Türk dış politikası açısından Erdoğan ve AKP döneminde iki temel yönelimden söz etmek gerekiyor. İktidarının aşağı yukarı ilk on yılında Avrupa Birliği’ne (AB) girme hedefine yönelen bir Türkiye görüyoruz. Fakat sonrasında çeşitli nedenlerle bu politikayı terk eden ve Avrasya-Ortadoğu yönelimli bir dış politika gözlemliyoruz. Esasen ilk on yılın AB üyeliği hedefli dış politikası, gerek Osmanlı İmparatorluğu’nun son iki yüz yıllık tarihindeki gelişmelerin ve izlenen stratejinin Cumhuriyet dönemine yansıması olarak değerlendirilir. Birçok sebepten dolayı, gerek Osmanlı, gerekse de cumhuriyet dönemlerinde Türk devletinin karar alıcıları ülkelerini Avrupa ilişkileri bütünü içerisinde ele almış ve konumlandırmıştır. Bu “öz algı” dünya siyasetinin şekillendiği bir coğrafyaya dâhil olmak ve olan-bitene etki etmek istemek motivasyonuna dayanır. Türkiye’nin Avrupa’ya bitişik olmasının, yani coğrafi gerçekliğin bir sonucudur. Osmanlı Devleti fiilen yıkılmışken bile “Avrupa’nın hasta adamı” olarak nitelenmekteydi. Türkler, diğer Müslüman halklardan çok daha kapsayıcı bir bağlamda Avrupa’da (Batı’da) meydana gelen gelişmelerden etkilendiler. 600 yıllık tarihi boyunca imparatorluk Avrupa’daki siyasal, toplumsal ve ekonomik gelişmelerin etkisini bünyesinde hissetti.

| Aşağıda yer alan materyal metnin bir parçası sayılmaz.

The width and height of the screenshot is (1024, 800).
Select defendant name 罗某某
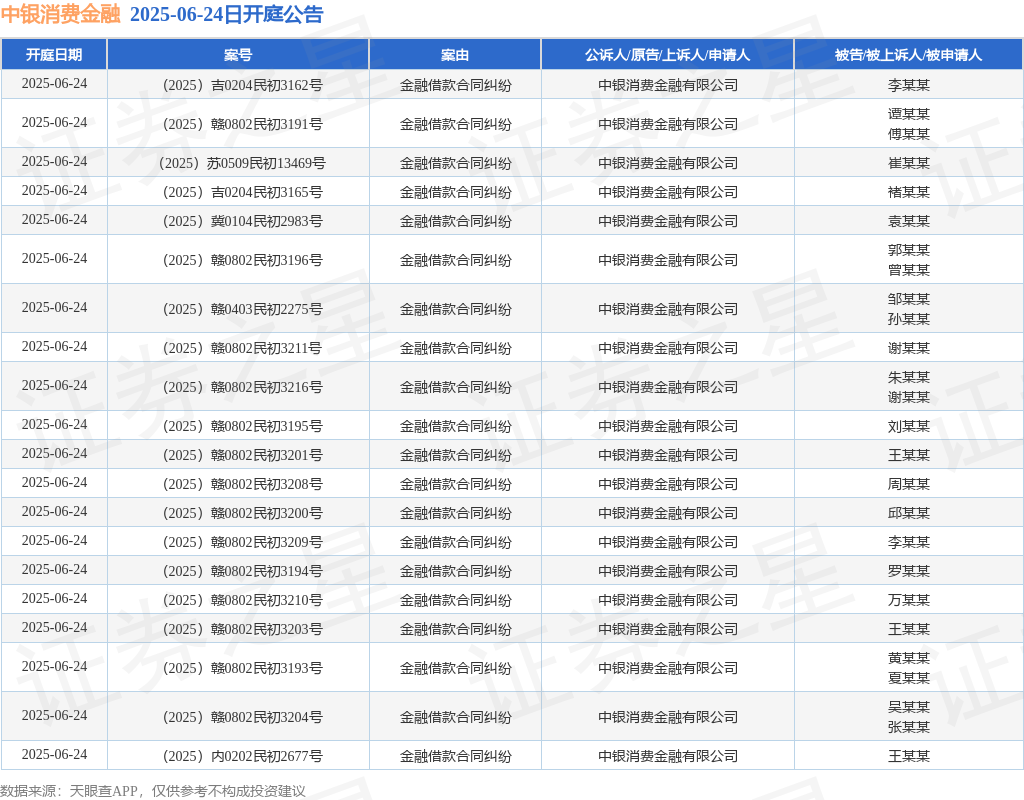click(x=908, y=571)
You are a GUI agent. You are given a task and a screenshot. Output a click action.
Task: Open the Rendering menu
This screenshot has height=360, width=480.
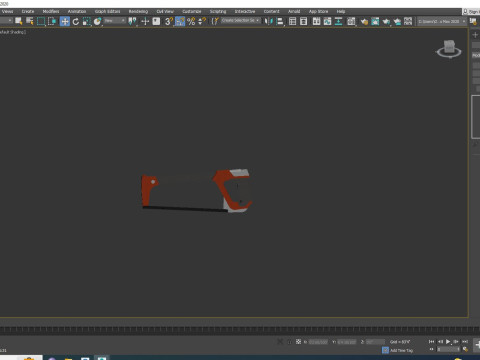coord(138,11)
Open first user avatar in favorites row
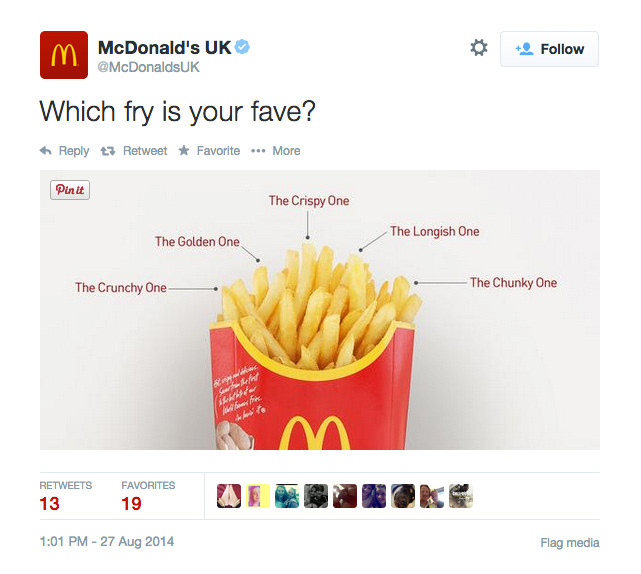Image resolution: width=641 pixels, height=574 pixels. click(x=229, y=496)
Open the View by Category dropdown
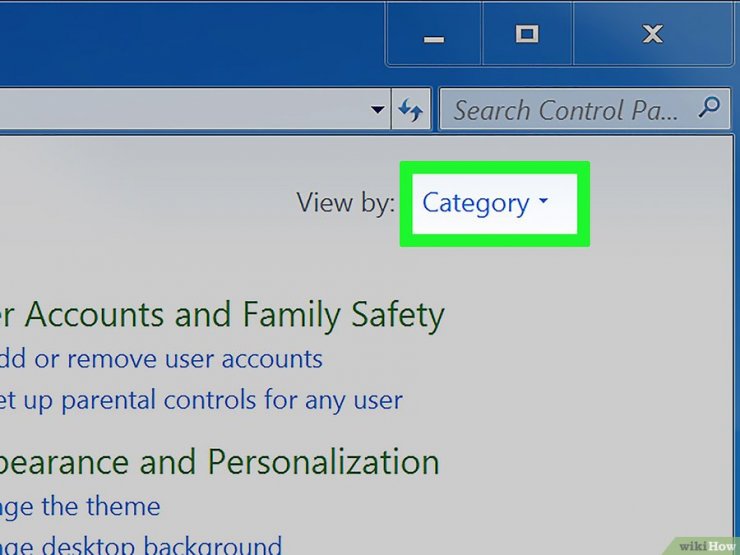Image resolution: width=740 pixels, height=555 pixels. [x=476, y=203]
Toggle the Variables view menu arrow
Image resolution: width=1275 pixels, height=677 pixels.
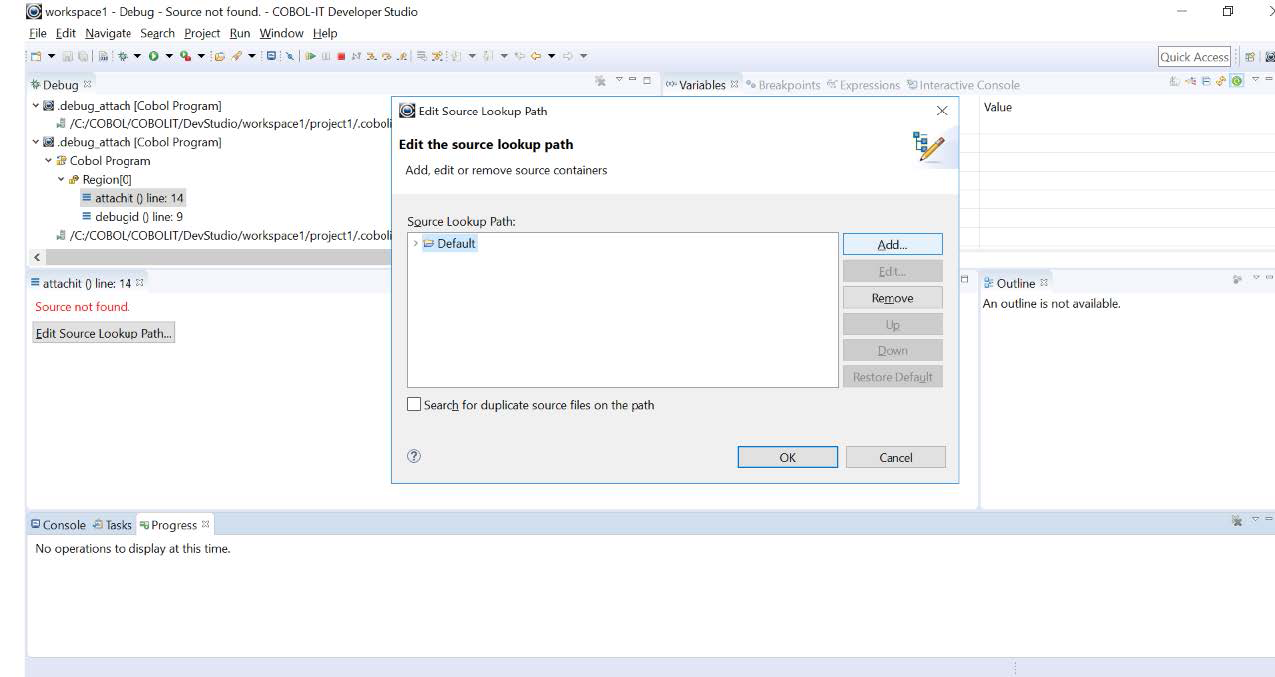pyautogui.click(x=1255, y=82)
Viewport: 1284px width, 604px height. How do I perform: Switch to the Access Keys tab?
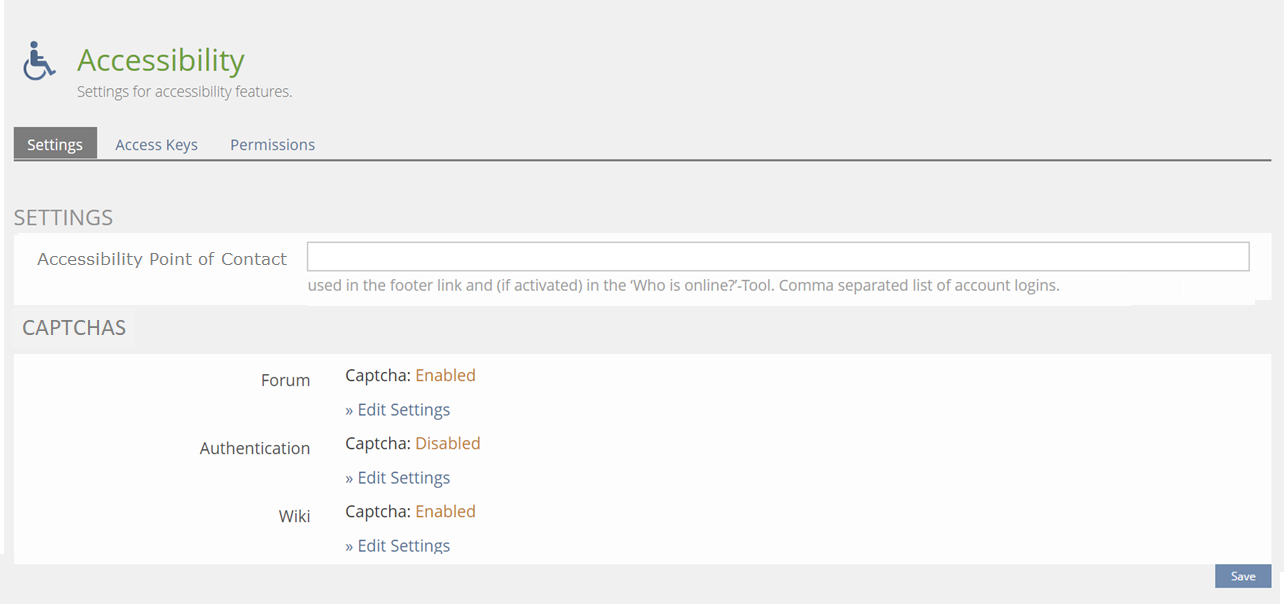coord(156,144)
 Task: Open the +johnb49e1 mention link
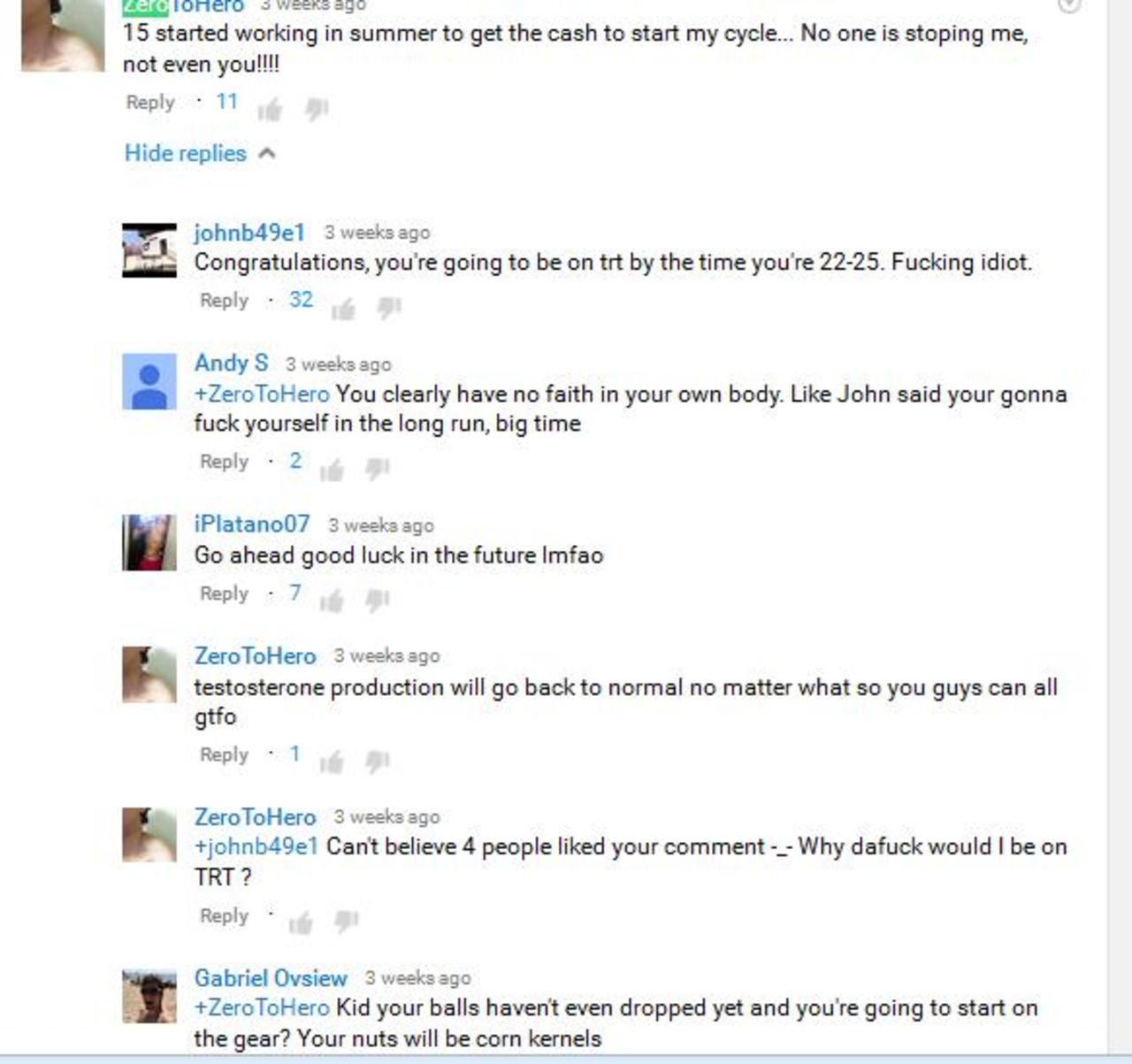[256, 846]
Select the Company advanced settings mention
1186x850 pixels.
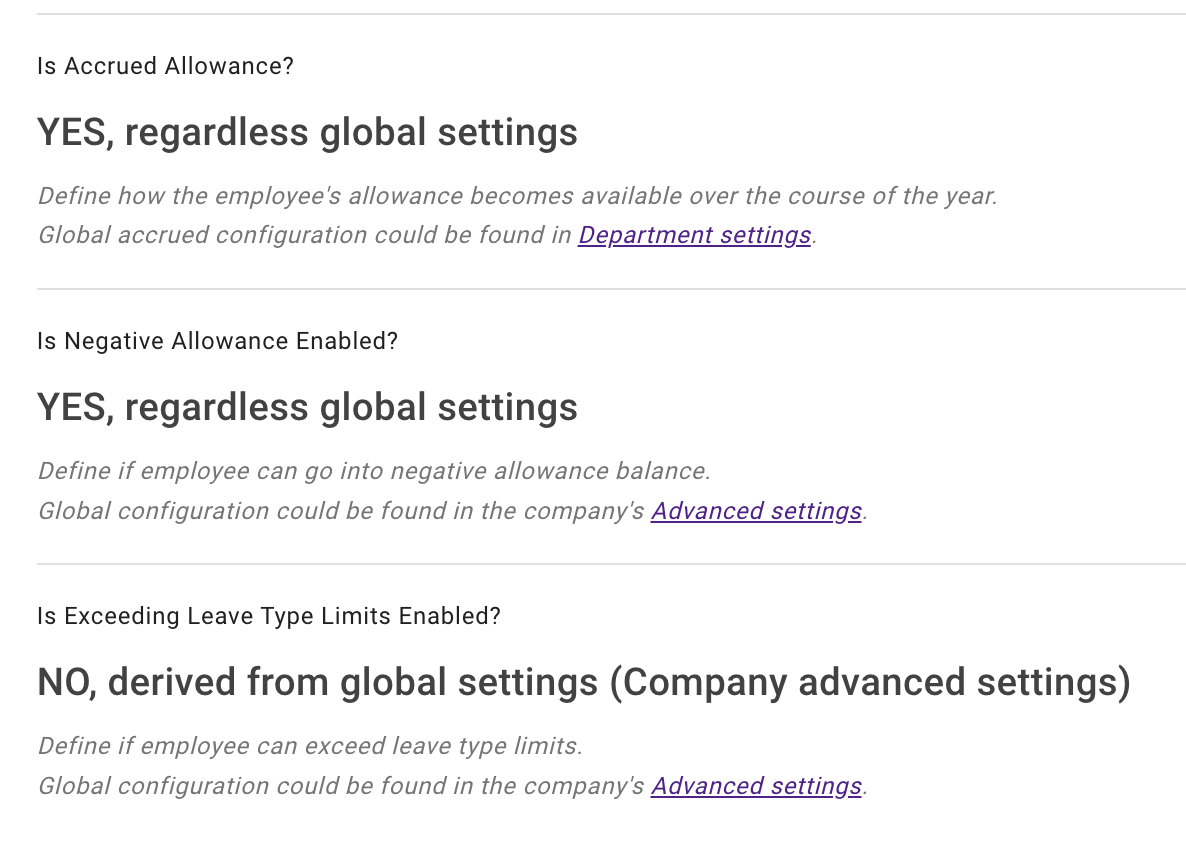872,682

Örneğin teritoryal devletlerin yerleştiği 1648 Westfalya Barışı sonrasında Hristiyan Avrupa’nın yeknesak bir şekilde İslami terminolojideki dar-ül harp konseptiyle algılanmadığı, giderek artan şekilde Avrupa içi güç mücadelesinde işbirliğinin ön plana çıktığını görüyoruz. Diğer bir ifadeyle, Osmanlı-Batı ilişkileri sürekli antagonizm çerçevesinde gelişmedi. İçerisinde önemli bir işbirliği ilişkisi barındırdı ve bu bağlamda da hem Memalik-i Osmanî’de hem de kıta Avrupa’sında zengin ve doğurgan bir diplomasi kültürü oluştu. Devlet-i Aliye kendisini Avrupalı bir güç olarak algılamaktan vazgeçmedi ve bunun İslami kimliği ile çelişki oluşturduğunu asla düşünmedi. Dahası, gelinen uluslararası teamül hukukunda bu durum, medeniyetlerin bir arada var olabilmeleri bakımından ve çatışmaların yerini işbirliğinin alması açısından hem Avrupa’da hem de Osmanlı Devleti’nde akıllı liderler tarafından olumlu karşılandı. Batı’nın Osmanlı Devleti’nin gerileme ve çöküş dönemindeki düşmanca tutumunu genelleyerek yeknesak bir politika olarak ele almak tarihsel gerçeklere tekabül etmiyor. Dahası, Batı’nın kendi içindeki siyasi mücadelelere ve çıkar çatışmalarına baktığımızda, yıkıcı savaşların ve saldırgan politikaların Batı’nın Osmanlı Devleti’ne yönelik bir tutumu olmaktan ziyade, dönemin uluslararası ilişkilerinin dinamiği içerisinde bir mücadele alanının genel koşulları olarak değerlendirilmesi gerekiyor.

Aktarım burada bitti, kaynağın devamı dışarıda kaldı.